Rätsel der Materie
Nur eine Form der Energie
Wenn ich etwas über den Sinn des Lebens herausfinden möchte, dann muss ich mir auch die Frage beantworten können, was Leben im Unterschied zur angeblich „toten“ Materie eigentlich ist. Eventuell können wir uns das Leben nur deshalb nicht erklären, weil wir das Rätsel der Materie noch nicht gelöst haben.

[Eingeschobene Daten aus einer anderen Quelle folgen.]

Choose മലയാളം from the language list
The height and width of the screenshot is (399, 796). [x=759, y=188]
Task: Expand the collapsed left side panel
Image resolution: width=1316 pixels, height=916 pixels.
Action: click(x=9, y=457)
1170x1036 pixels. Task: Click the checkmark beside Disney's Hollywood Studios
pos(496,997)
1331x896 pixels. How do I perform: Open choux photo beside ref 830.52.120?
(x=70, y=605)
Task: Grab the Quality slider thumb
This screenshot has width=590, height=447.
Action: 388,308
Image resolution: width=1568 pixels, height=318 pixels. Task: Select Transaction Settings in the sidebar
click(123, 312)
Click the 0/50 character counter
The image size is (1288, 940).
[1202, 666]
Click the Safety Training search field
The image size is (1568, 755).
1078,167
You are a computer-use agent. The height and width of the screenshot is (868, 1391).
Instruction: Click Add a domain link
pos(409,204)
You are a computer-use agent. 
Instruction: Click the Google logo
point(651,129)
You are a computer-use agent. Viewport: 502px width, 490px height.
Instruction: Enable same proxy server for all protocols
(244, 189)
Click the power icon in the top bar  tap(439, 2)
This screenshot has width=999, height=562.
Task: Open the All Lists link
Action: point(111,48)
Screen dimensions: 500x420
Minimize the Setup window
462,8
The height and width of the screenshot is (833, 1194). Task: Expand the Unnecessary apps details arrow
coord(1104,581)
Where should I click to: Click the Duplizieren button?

Die Gesetze der Materie sind scheinbar gut erforscht worden. Seit Einsteins Formel wissen wir, dass Materie nur eine Form von kosmischer Energie ist und Energie nicht neu geschaffen sondern nur verwandelt werden kann. Das Rätsel der Materie ist damit aber nicht gelöst.
Das Harmoniegesetz
Als das Periodensystem von Mendelejew entwickelt wurde, wollte er eine Gesetzmäßigkeit visualisieren, die mathematisch bis heute nicht eindeutig beschreibbar ist. Zwar hat die Atomphysik seit Niels Bohr eine wichtige Gesetzmäßigkeit entdeckt (die „8-Elektronen-Regel“ = „Oktettregel“), die viele Bindungseigenschaften erklärt und die Einteilung in die 8 Hauptgruppen ermöglicht, aber leider gibt es auch viele Ausnahmen von dieser Regel.
Festhalten möchte ich an dieser Stelle, dass die Struktur der Materie uns noch eine ganze Menge Rätsel aufgegeben hat. Wir nehmen an, dass die Atome sich offensichtlich nur deshalb mit anderen verbinden, weil sie einen ähnlich stabilen Zustand wie die Edelgase erreichen wollen (eine Sonderrolle bildet hier der Wasserstoff). Die Bindungsverhältnisse hängen davon ab, wie viele zusätzliche Elektronen aufgenommen oder abgegeben werden müssen, um gemeinsam ein Feld aus 8 Elektronen zu bilden. Viele Verbindungen lassen sich mit dieser einfachen Regel erklären. Dies gilt aber nicht für instabile Zwischenstufen. Es ist schon ein Phänomen, das für die Bildung von Elementen offensichtlich eine Art Harmoniegesetz wie in der Musik gilt.
Nur leerer Raum?
Gehen wir von unseren eigenen Erfahrungen aus, so gewinnen wir den Eindruck, dass Materie etwas Festes und Unzerstörbares ist. Doch schon das Wissen vom atomaren Aufbau der Materie bringt unser Gefühl von der Wirklichkeit erheblich ins Wanken, denn Materie besteht im Wesentlichen aus leerem Raum.
Die gesamte Masse eines menschlichen Körpers ließe sich beispielsweise in einem Raum konzentrieren, der nicht größer als ein Stückchen Fliegendreck wäre. Ein typischer Atomdurchmesser von 10 hoch -8 cm (also ein milliardstel Zentimeter) macht nämlich rund 10 000 Kerndurchmesser aus.
Das, was wir normalerweise sehen, ist also nichts als eine perfekte Illusion.